PASSAGE SHOWN:
-*-*-

I have burned black locust and I found that a good hot bed of coals from oak or ash makes a big difference. Also give it some air until is charred good and it should keep going..

Ray


----------



## ScotO (Jan 22, 2013)

I love to mix my BL or HL with ash, elm, or maple.  The 'lesser' woods get going and spike the stove temp, while at the same time start gasifying the locust, once the lesser woods coal and ash off the locust is rockin' and takes over......
I love locust, but like others said it works best with mixed loads if you're looking for it to take off quickly.  Slow out of the gate, But you can't stop it once it gets goin'!


----------



## osagebow (Jan 22, 2013)

Glad ya got a hold of some, Savage.
I also love the coaling of BL. allows me to reliably relight at 630 AM after crashing at 11, even on a 4 split load. It's at least 70% of this winter's burn menu. In my limited experience,(2nd year) i haven't had much of a smell issue though.  It is a PITA to light,  and I have split a lot of maple and sass to compliment next year's locust.


----------



## fishingpol (Jan 22, 2013)

If it does not catch well, it'll stink up the yard and neighborhood.


----------



## cptoneleg (Jan 22, 2013)

I am out of town and the wife is running the stove,  I made two stacks one by the door that is just BL and another of mixed Oak, Maple and Ash.  I had told her the BL should be used for cold nights and long burns.  After reading this I called and asked how the wood on the porch was holding up and she said she had burned everything but the wood by the door (BL)  I asked her if she was having any trouble with it and she said " no it lights right up it's real dry" the BL is her favorite wood. 

Before I put the BL in the woodshed I checked it ( just for the heck of it) and it was around 9%  could be you need to let it dry a little. 

Can't believe I said that to Dennis


----------



## Jon1270 (Jan 22, 2013)

fishingpol said:


> Yes, it does stink when burning.


 
Heh.  I have almost 2 cords of it drying, and I live in a dense suburban neighborhood.  My neighbors will love me next year.


----------



## cptoneleg (Jan 22, 2013)

I don't notice any smell when burning BL, but then when I burnCherry I don't smell anything either.  Think my stove burns everything up, even smell, or the smell blows away or something.


----------



## Paulywalnut (Jan 22, 2013)

Excellent coaling Dennis. I really like it also but really works best with some other
type of wood with it, It really can warm up an area quickly. Its not oak though that's for sure.


----------



## Ralphie Boy (Jan 22, 2013)

-*-*-

DATA SUPPLIED:
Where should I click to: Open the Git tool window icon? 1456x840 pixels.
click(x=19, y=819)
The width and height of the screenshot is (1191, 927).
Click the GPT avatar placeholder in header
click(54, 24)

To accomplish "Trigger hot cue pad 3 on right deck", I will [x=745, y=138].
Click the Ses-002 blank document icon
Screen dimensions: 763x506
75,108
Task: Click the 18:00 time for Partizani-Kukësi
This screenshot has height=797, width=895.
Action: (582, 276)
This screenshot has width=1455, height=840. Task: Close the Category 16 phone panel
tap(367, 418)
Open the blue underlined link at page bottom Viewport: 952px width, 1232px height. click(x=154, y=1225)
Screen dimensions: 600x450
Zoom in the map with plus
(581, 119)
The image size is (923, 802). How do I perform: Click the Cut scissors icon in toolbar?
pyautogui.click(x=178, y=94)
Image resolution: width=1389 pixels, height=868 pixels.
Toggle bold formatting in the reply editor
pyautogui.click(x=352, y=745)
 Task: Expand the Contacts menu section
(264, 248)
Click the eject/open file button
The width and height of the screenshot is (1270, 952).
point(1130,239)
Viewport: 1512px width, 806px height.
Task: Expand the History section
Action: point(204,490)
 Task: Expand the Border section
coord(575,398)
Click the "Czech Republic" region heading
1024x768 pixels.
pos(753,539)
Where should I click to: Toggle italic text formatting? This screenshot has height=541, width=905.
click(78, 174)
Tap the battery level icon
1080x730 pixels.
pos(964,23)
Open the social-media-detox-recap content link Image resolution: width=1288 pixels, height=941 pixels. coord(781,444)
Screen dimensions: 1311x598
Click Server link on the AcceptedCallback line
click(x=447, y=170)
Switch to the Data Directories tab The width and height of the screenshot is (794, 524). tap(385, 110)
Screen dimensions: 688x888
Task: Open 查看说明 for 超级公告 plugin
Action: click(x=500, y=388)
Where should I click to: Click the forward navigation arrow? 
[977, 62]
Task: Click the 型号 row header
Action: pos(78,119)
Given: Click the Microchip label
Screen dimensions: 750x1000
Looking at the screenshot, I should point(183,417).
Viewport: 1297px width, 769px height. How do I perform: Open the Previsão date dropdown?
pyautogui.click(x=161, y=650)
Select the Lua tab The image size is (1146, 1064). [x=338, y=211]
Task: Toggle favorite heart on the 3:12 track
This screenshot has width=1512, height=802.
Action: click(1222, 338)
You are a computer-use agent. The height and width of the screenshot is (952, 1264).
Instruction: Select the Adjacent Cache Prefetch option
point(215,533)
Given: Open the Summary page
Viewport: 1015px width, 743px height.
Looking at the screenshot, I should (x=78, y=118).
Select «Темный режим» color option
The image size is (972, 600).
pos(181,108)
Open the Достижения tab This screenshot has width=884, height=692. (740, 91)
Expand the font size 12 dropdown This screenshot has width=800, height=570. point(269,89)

-*-*-

TASKS AND EXERCISES:
• a. In the locust-burning thread, which woods does ScotO say he likes to mix his locust with?
• b. According to the locust-burning thread, what moisture reading did cptoneleg get when checking the black locust before putting it in the woodshed?
• c. Please print the part of the locust-burning thread starting with "I love to mix" and going on through "next year's locust.".
The listing is separate material, unrelated to the locust-burning thread.

EXPECTED RESPONSES:
• a. Ash, elm, and maple.

• b. Around 9%.

• c.
I love to mix my BL or HL with ash, elm, or maple.  The 'lesser' woods get going and spike the stove temp, while at the same time start gasifying the locust, once the lesser woods coal and ash off the locust is rockin' and takes over......
I love locust, but like others said it works best with mixed loads if you're looking for it to take off quickly.  Slow out of the gate, But you can't stop it once it gets goin'!


----------



## osagebow (Jan 22, 2013)

Glad ya got a hold of some, Savage.
I also love the coaling of BL. allows me to reliably relight at 630 AM after crashing at 11, even on a 4 split load. It's at least 70% of this winter's burn menu. In my limited experience,(2nd year) i haven't had much of a smell issue though.  It is a PITA to light,  and I have split a lot of maple and sass to compliment next year's locust.